The Museum of Musical Instruments

Museo degli strumenti musicali FirenzeJust a few steps from our school, in Via Ricasoli, lies the Galleria dell'Accademia, one of the most visited museums in the world. Its corridors are home to seven sculptures by the brilliant Michelangelo, including the famous David, but perhaps not everyone knows that inside is an incredible collection of musical instruments. In fact, since 2001 the Gallery houses, in the area once dedicated to the monastery of San Niccolò a Cafaggio, the Museum of Musical Instruments, with an exhibition of about fifty pieces from the collections of the Grand Dukes of Tuscany, Medici and Lorraine.
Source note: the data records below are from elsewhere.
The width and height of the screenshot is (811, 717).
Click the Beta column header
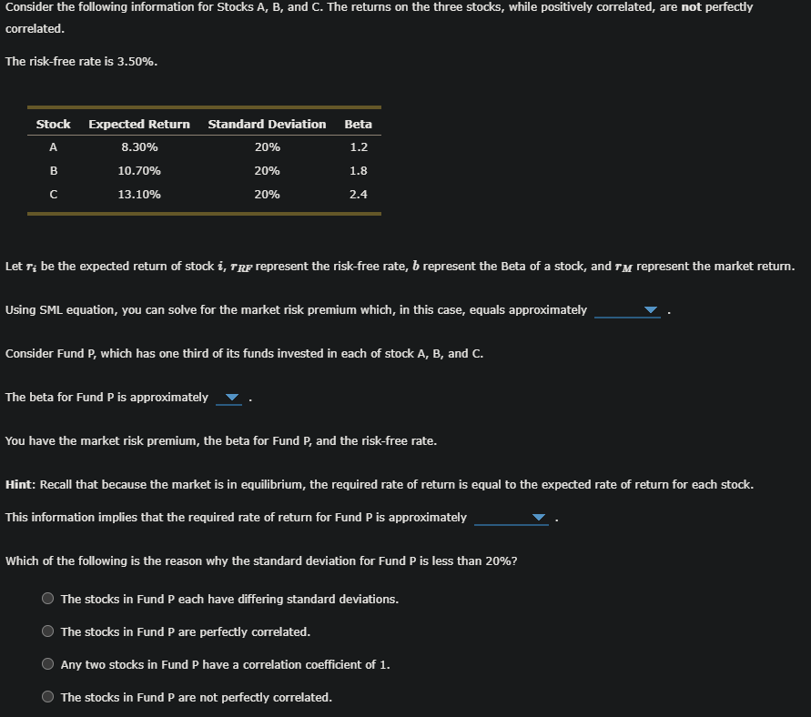(x=358, y=124)
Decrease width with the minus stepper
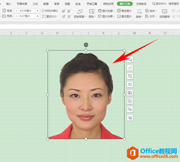Viewport: 180px width, 162px height. coord(17,16)
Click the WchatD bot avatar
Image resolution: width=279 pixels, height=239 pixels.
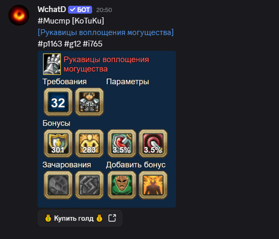(19, 15)
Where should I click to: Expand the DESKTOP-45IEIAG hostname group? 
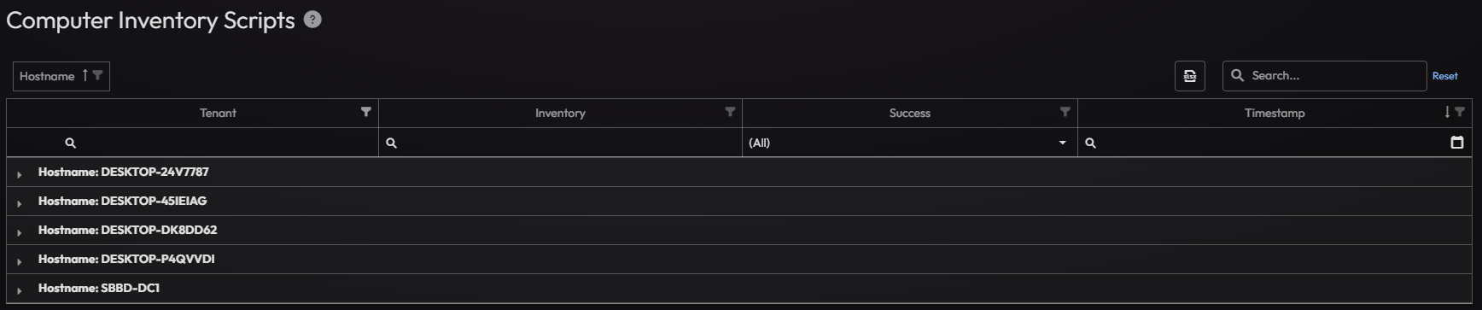19,202
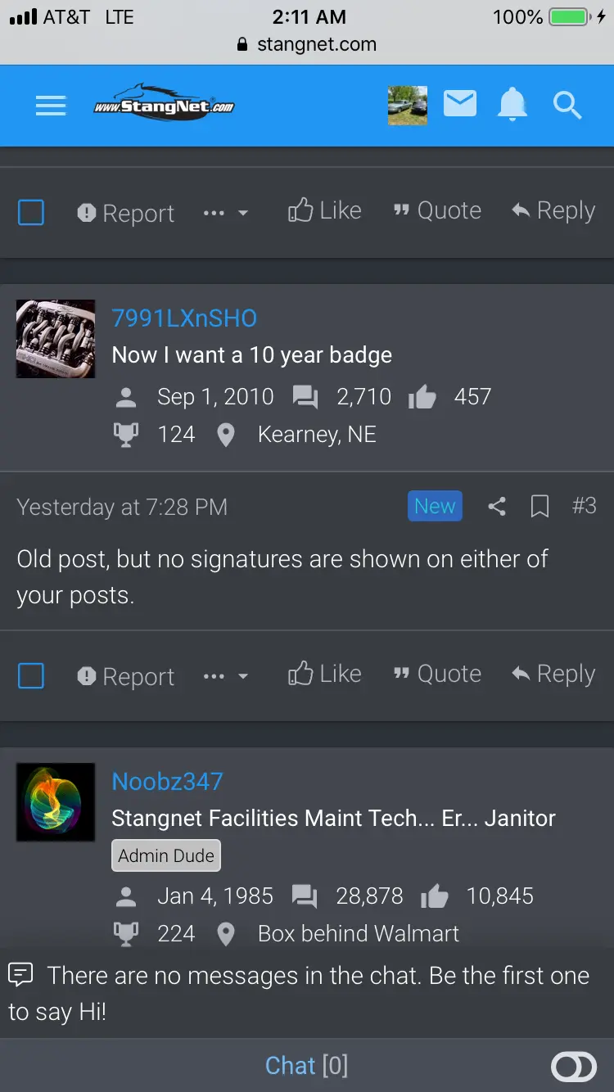Select the checkbox on the top post
The image size is (614, 1092).
pyautogui.click(x=31, y=213)
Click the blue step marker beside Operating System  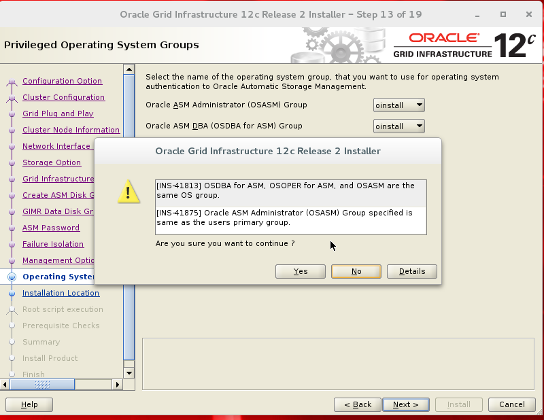(12, 277)
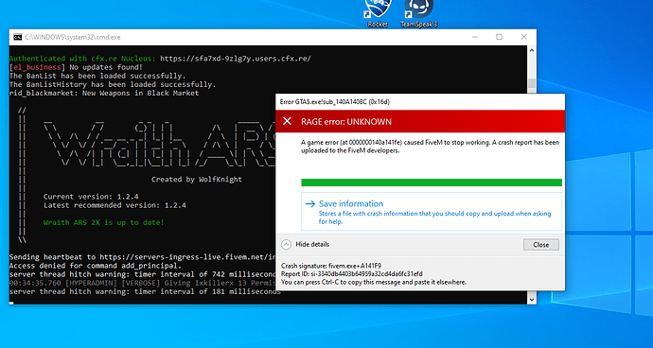
Task: Close the RAGE error dialog with Close button
Action: pyautogui.click(x=541, y=245)
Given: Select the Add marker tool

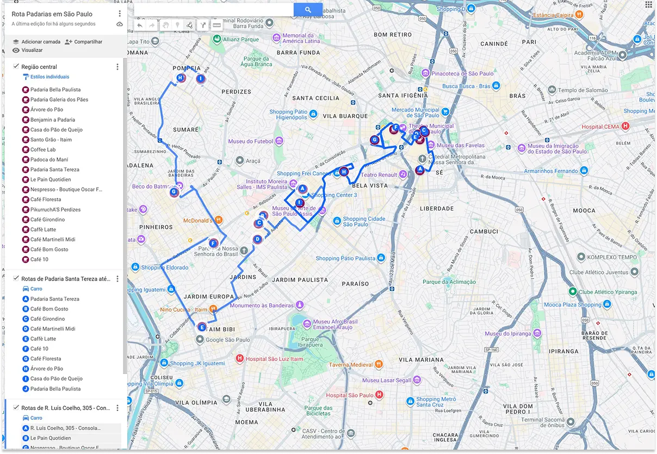Looking at the screenshot, I should coord(178,25).
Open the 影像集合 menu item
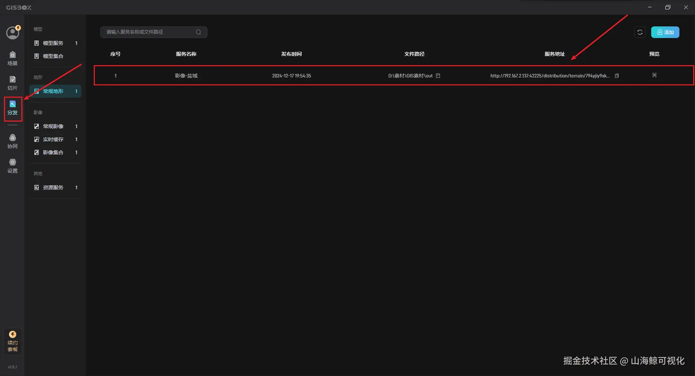Image resolution: width=695 pixels, height=376 pixels. (x=55, y=152)
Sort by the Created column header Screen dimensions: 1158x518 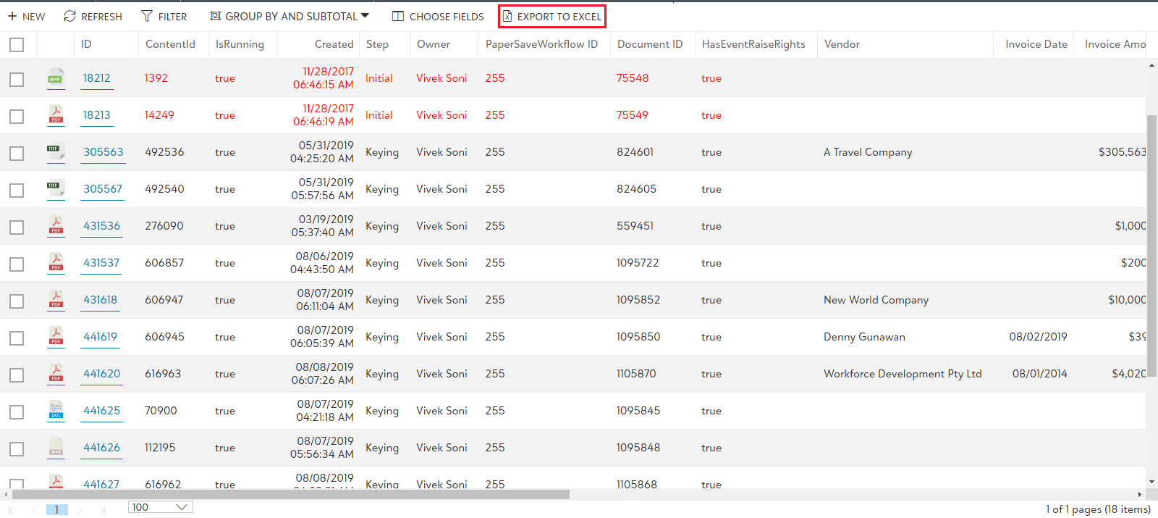334,44
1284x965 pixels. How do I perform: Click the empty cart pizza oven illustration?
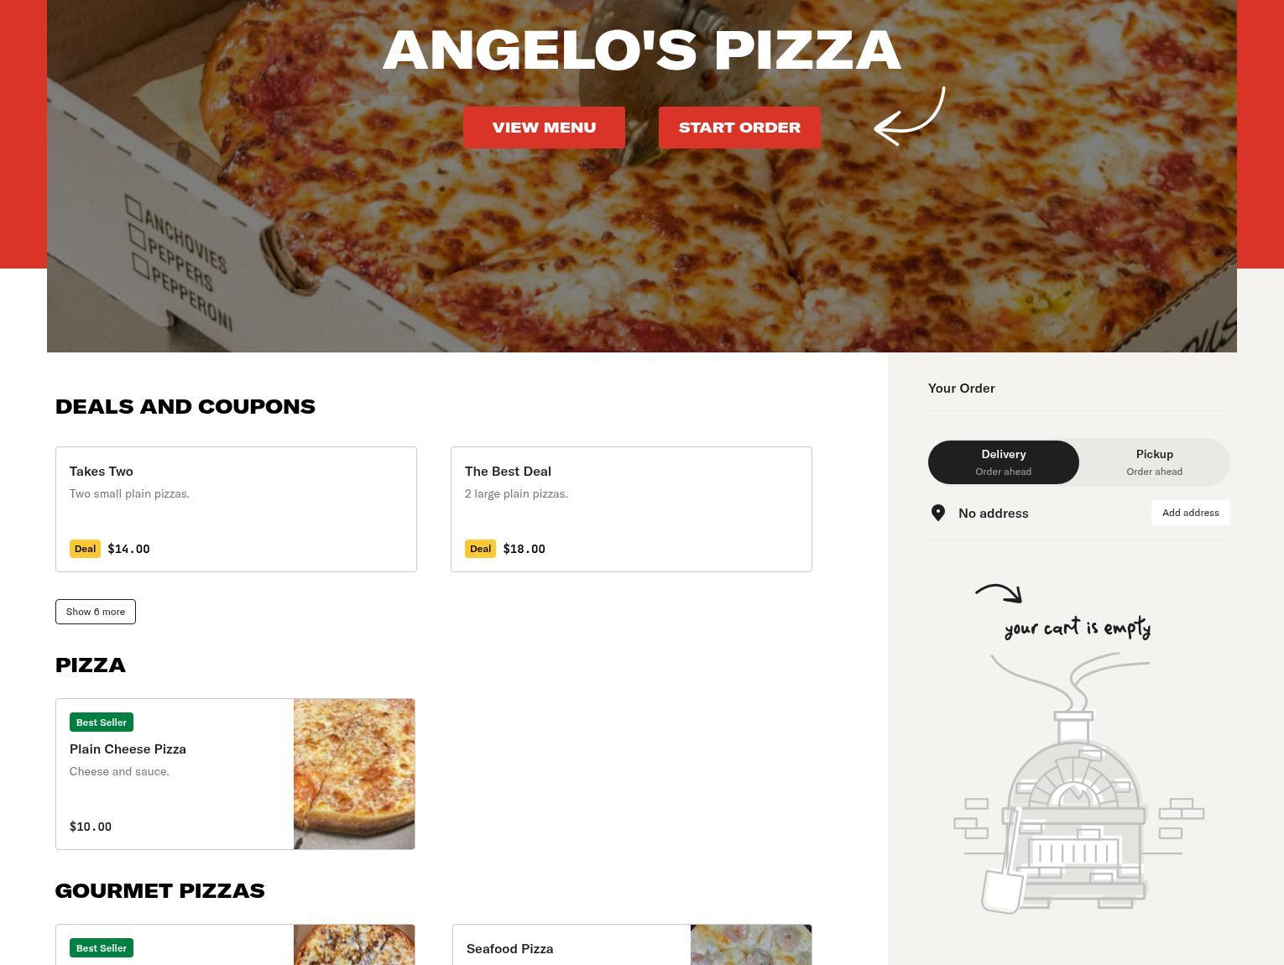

The collection, granted to the Galleria by the Conservatorio Cherubini di Firenze in 1996, covers two centuries of history, from the seventeenth century to the nineteenth century, and is a testament to the fundamental role played by music in the Medici court. At the court of Lorenzo il Magnifico, for example, "Canti carnascialeschi" were born, while in the Renaissance period "Florentine Camerate" were staged, along with the first melodramas; ancestors of the opera.

And at the Medici court, precisely under Ferdinando I, an instrument designed to revolutionize the entire history of music is born: the fortepiano, which will later evolve into the current piano. Designed by Bartolomeo Cristofori, a craftsman called to court in 1688 as a manufacturer of musical instruments, the fortepiano allows the production of a more nuanced sound texture and more articulated dynamics, distancing itself from the monochromatic nature of the harpsichord.

In addition to the oval spinet and the ebony harpsichord, both built by Cristofori, and the marvelous example of the upright piano - the oldest existing - among the most valuable pieces of the museum, stand a cello and a tenor viola by Antonio Stradivari made in spruce and maple, both for the Quintetto Mediceo, an eighteenth-century Stradivari violin, and a cello by Niccolò Amati from the mid-seventeenth century.

In a special section of the museum, you can also listen to the original pitches and tones of the instruments, reconstructed thanks to special multimedia technologies.